Beberapa problem yang sering dihadapi dalam kehidupan sehari-hari,
misalnya:
Problem dalam Hal Ekonomi
Semakin lama manusia semakin menganggap bahwa dirinya merupakan
homo economicus, yaitu merupakan makhluk yang memenuhi kebutuhan
hidupnya dan melupakan dirinya sebagai homo religious yang erat dengan kaidah
– kaidah moral. Ekonomi kapitalisme materialisme yang menyatakan bahwa
berkorban sekecil – kecilnya dengan menghasilkan keuntungan yang sebesar –
besarnya telah membuat manusia menjadi makhluk konsumtif yang egois dan
serakah.
Problem dalam Bidang Moral
Pada hakikatnya Globalisasi adalah sama halnya dengan Westernisasi. Ini
tidak lain hanyalah kata lain dari penanaman nilai – nilai Barat yang
menginginkan lepasnya ikatan – ikatan nilai moralitas agama yang menyebabkan
manusia Indonesia pada khususnya selalu “berkiblat” kepada dunia Barat dan
menjadikannya sebagai suatu symbol dan tolok ukur suatu kemajuan.
Problem dalam Bidang Agama
Tantangan agama dalam kehidupan modern ini lebih dihadapkan kepada
faham Sekulerisme yang menyatakan bahwa urusan dunia hendaknya dipisahkan
dari urusan agama.
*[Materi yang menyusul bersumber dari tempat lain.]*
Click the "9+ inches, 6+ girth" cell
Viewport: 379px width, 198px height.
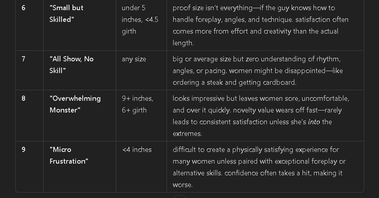point(137,104)
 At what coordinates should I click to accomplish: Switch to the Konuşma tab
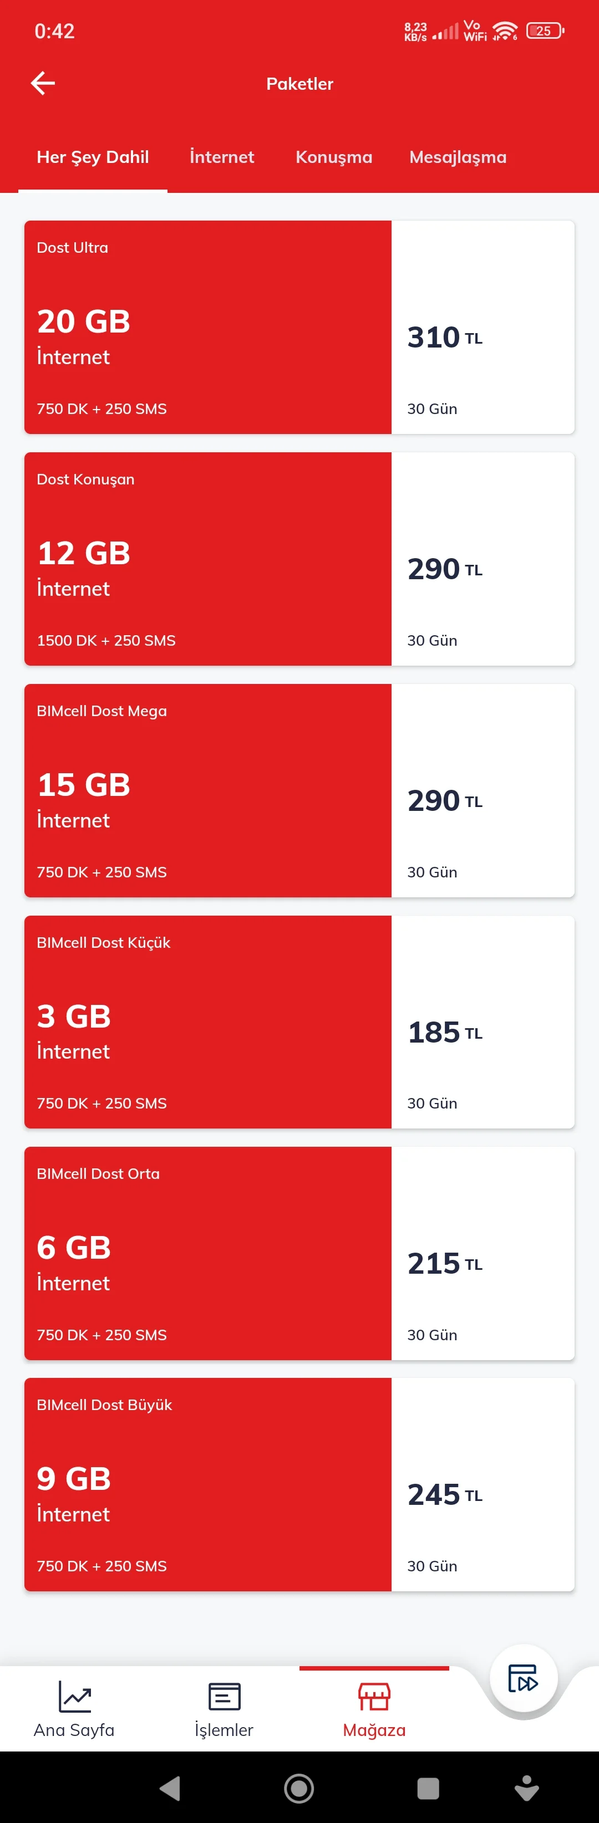coord(333,157)
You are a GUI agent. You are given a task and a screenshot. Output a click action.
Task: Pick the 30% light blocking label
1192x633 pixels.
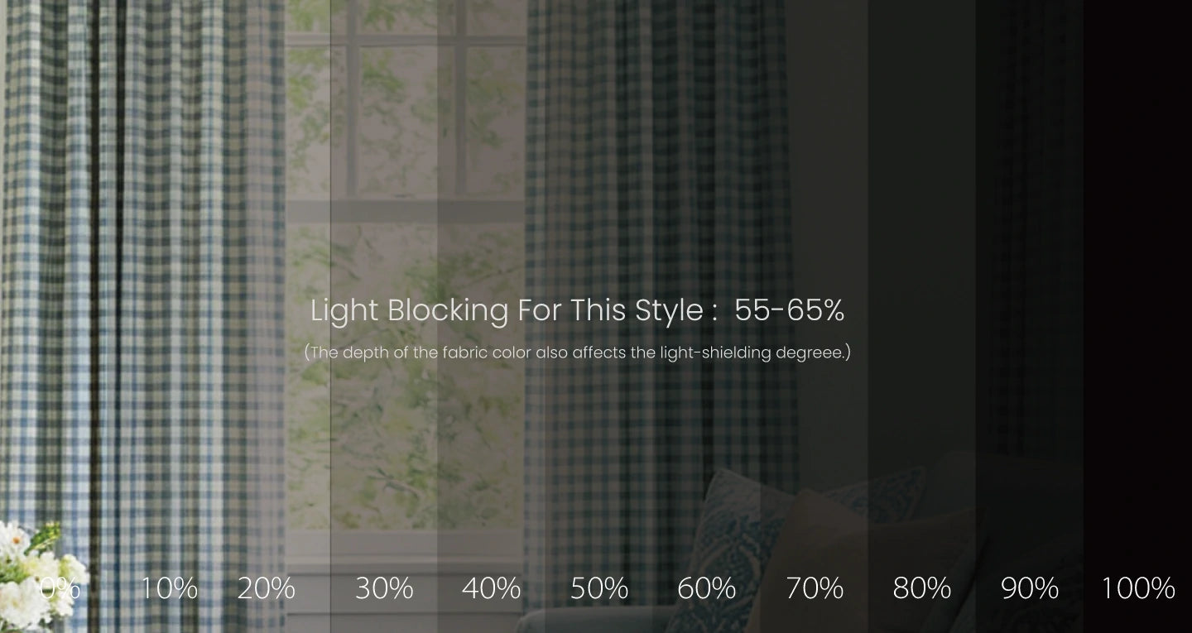(384, 588)
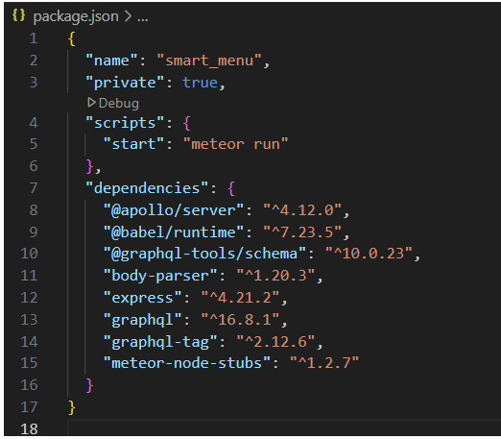The width and height of the screenshot is (501, 439).
Task: Click the Debug play triangle icon
Action: (x=91, y=103)
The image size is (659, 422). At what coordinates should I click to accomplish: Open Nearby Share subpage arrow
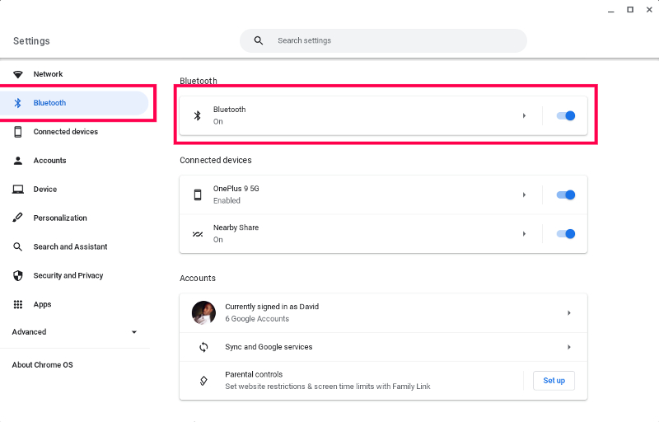coord(524,234)
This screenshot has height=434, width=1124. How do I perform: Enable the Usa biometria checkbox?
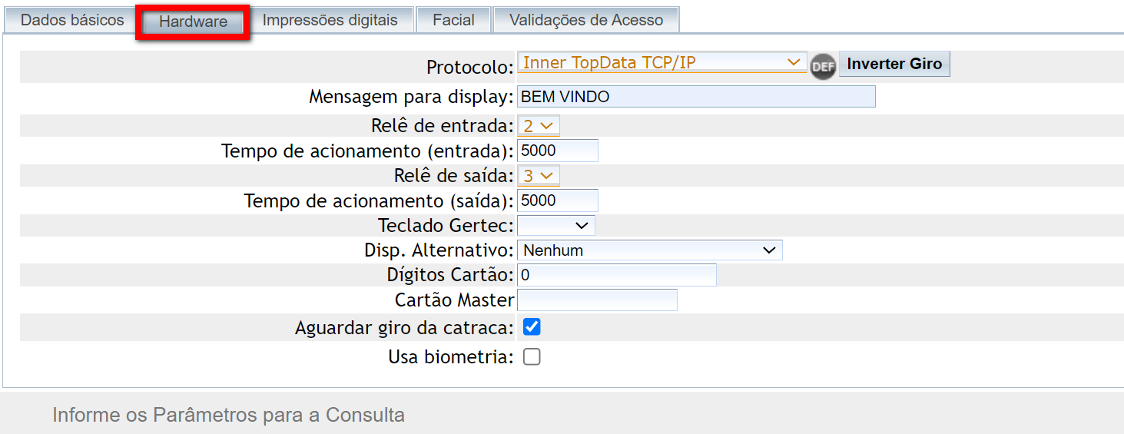[x=532, y=356]
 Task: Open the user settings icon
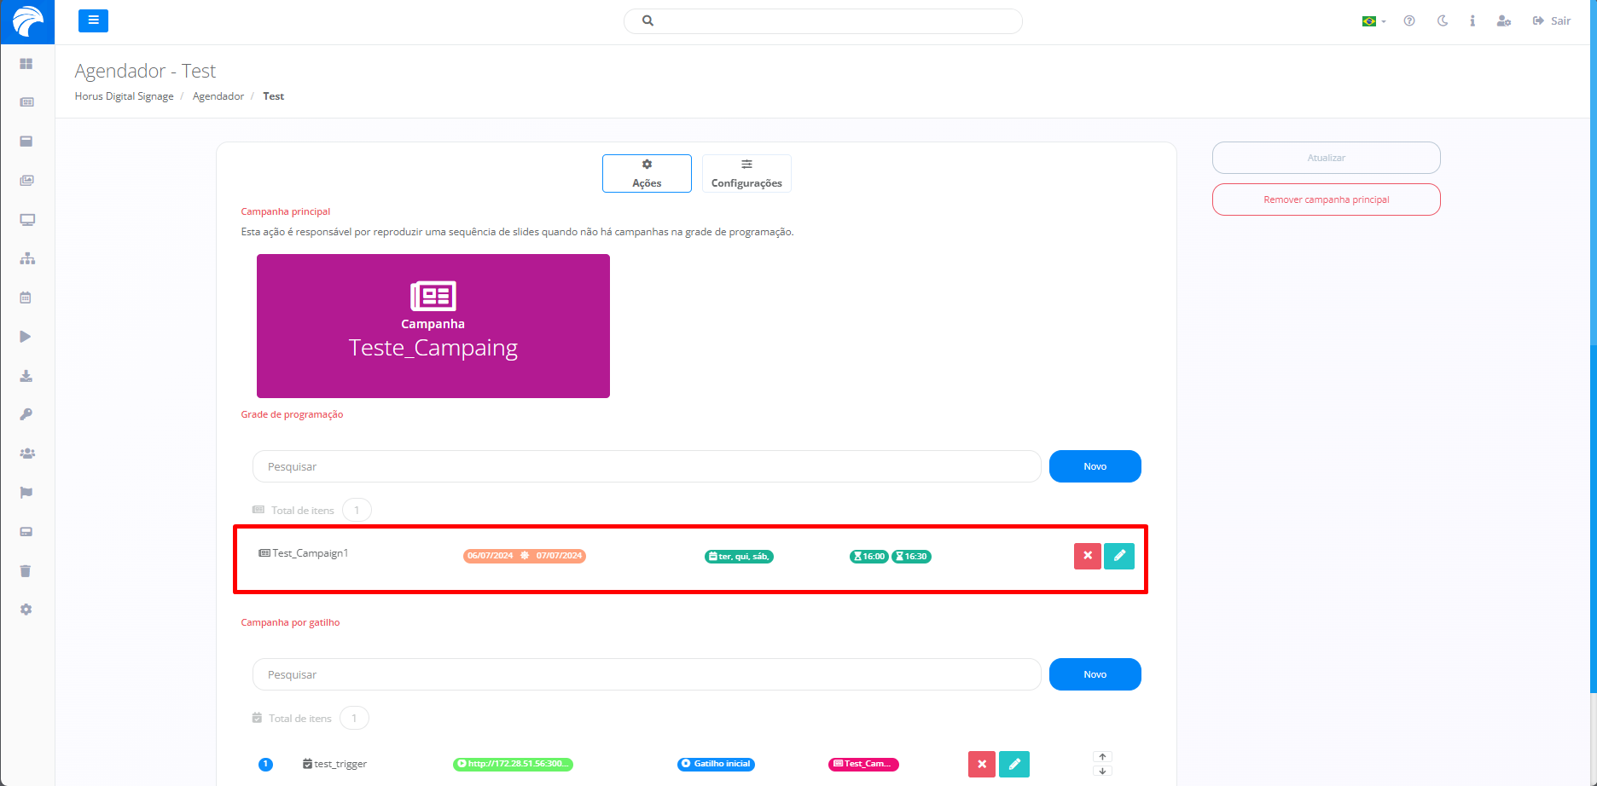[1503, 21]
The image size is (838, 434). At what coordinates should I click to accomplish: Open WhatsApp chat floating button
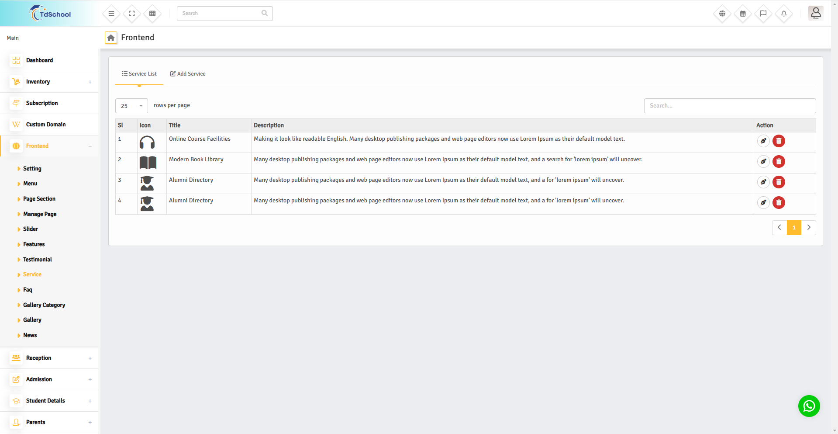point(809,406)
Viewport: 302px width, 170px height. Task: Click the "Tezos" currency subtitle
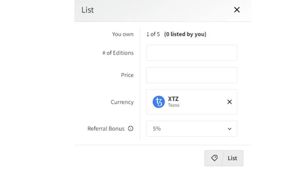tap(174, 105)
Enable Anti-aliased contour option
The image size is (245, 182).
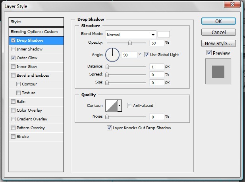pyautogui.click(x=129, y=106)
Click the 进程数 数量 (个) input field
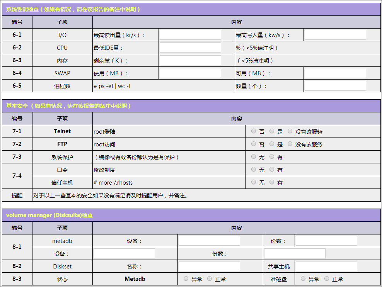The height and width of the screenshot is (287, 382). click(335, 86)
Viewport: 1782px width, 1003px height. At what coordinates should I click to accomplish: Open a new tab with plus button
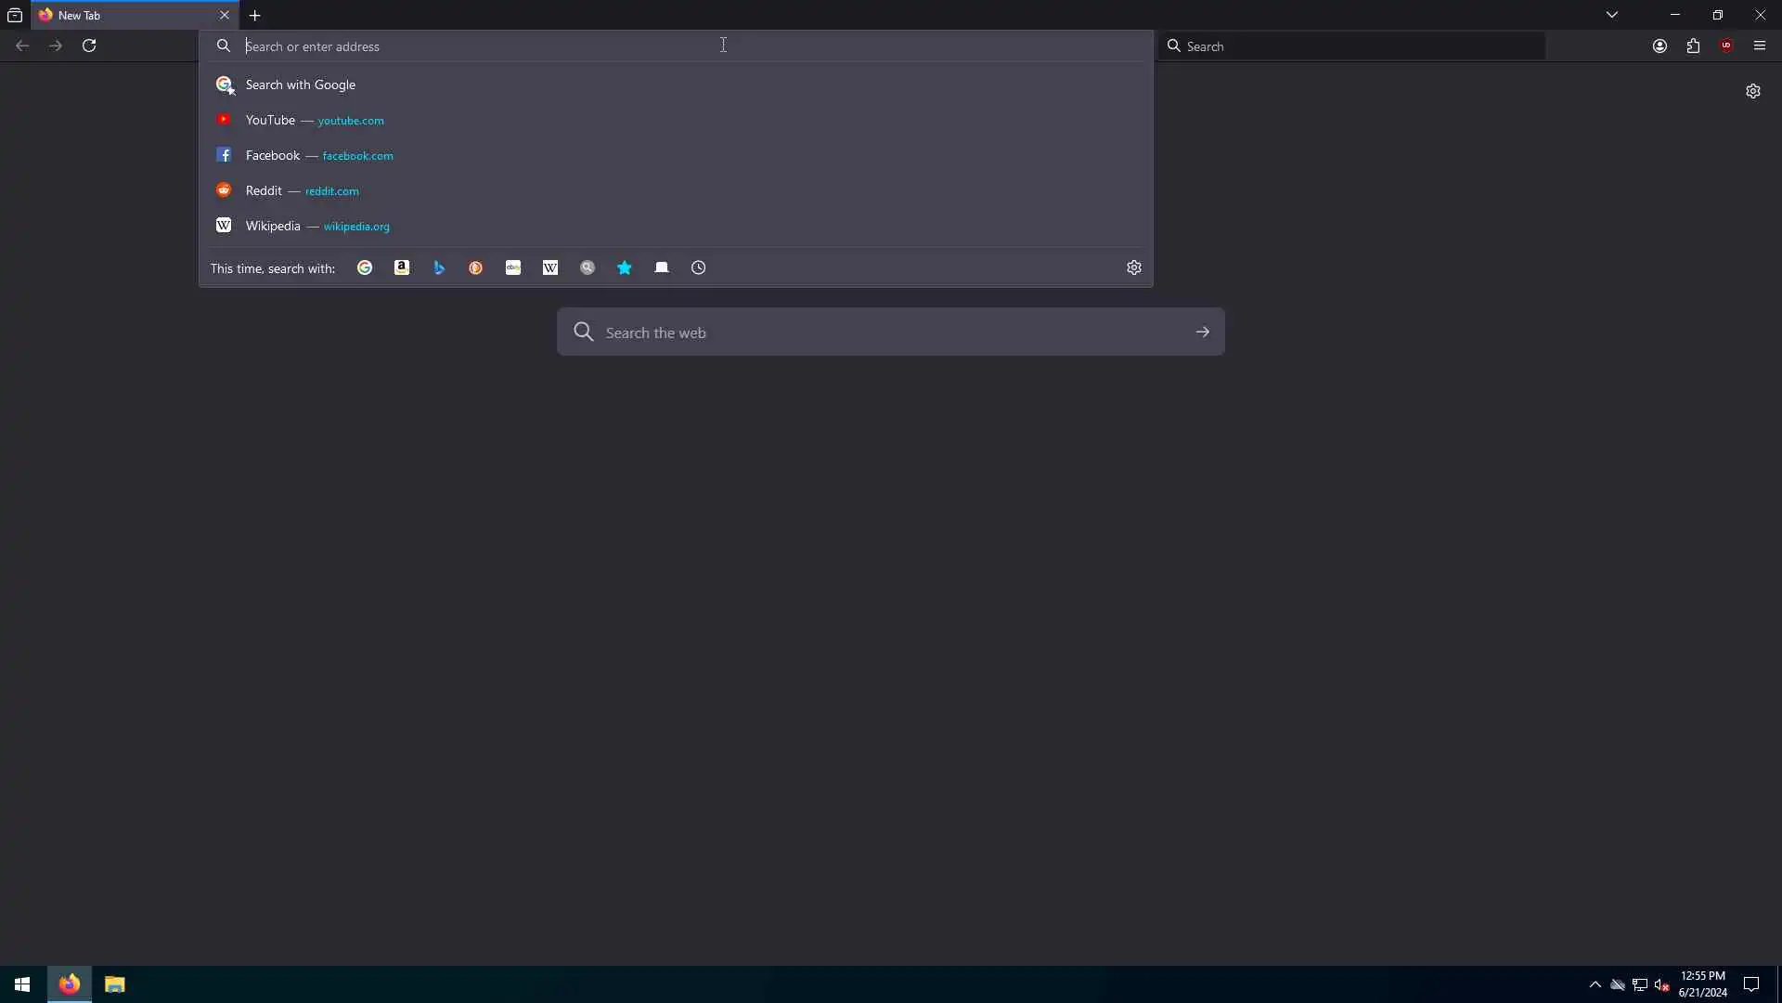[x=255, y=16]
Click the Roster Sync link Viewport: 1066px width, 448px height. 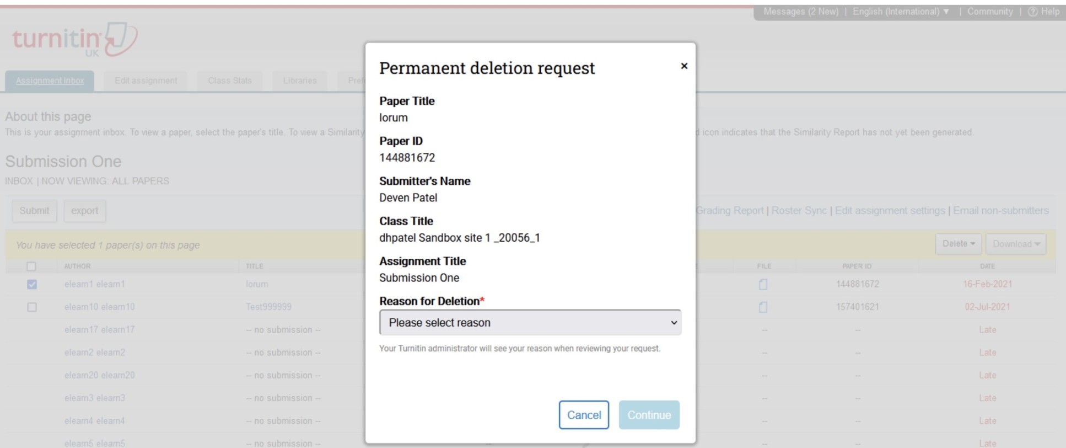(x=799, y=211)
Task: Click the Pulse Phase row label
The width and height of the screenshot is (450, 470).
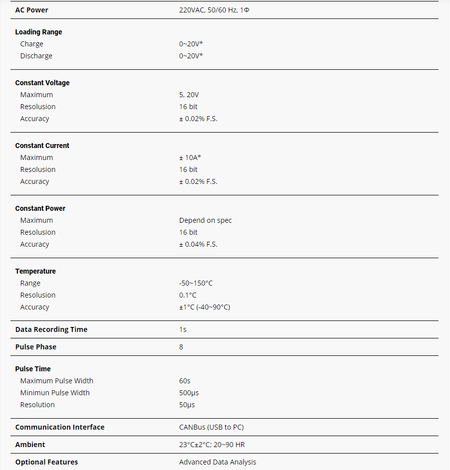Action: (36, 347)
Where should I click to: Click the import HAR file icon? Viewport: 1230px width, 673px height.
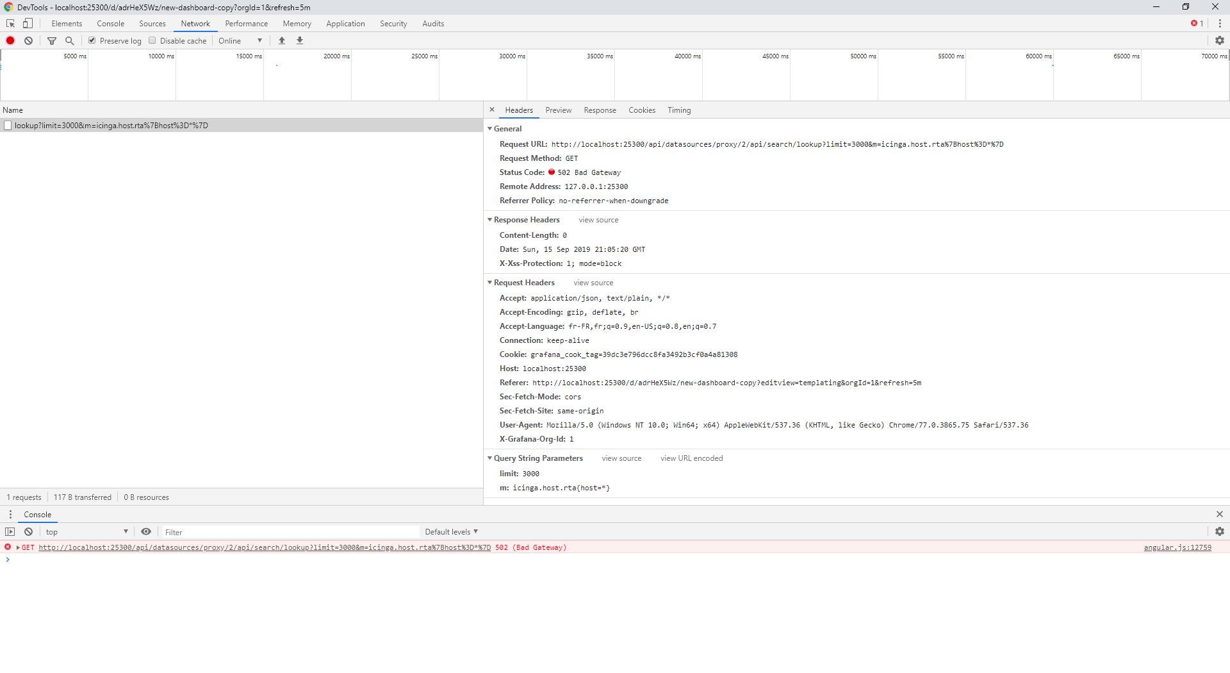[282, 40]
Hal yang demikian akan menimbulkan apa yang disebut
dengan split personality di mana seseorang bisa berkepribadian ganda. Misal pada
saat yang sama seorang yang rajin beribadah juga bisa menjadi seorang koruptor.
Problem dalam Bidang Keilmuan
Masalah yang paling kritis dalam bidang keilmuan adalah pada corak
kepemikirannya yang pada kehidupan modern ini adalah menganut faham
positivisme dimana tolok ukur kebenaran yang rasional, empiris, eksperimental,
dan terukur lebih ditekankan. Dengan kata lain sesuatu dikatakan benar apabila
telah memenuhi criteria ini. Tentu apabila direnungkan kembali hal ini tidak
seluruhnya dapat digunakan untuk menguji kebenaran agama yang kadang kala
kita harus menerima kebenarannya dengan menggunakan keimanan yang tidak
begitu poluler di kalangan ilmuwan – ilmuwan karena keterbatasan rasio manusia
dalam memahaminya.
Perbedaan metodologi yang lain bahwa dalam keilmuan dikenal istilah
falsifikasi. Artinya setiap saat kebenaran yang sudah diterima dapat gugur ketika
ada penemuan baru yang lebih akurat. Sangat jauh dan bertolak belakang dengan
bidang keagamaan.Jika anda tidak salah lihat, maka akan banyak anda temukan
banyak ilmuwan yang telah menganut faham atheis (tidak percaya adanya tuhan)
akibat dari masalah – masalah dalam bidang keilmuan yang telah tersebut di atas.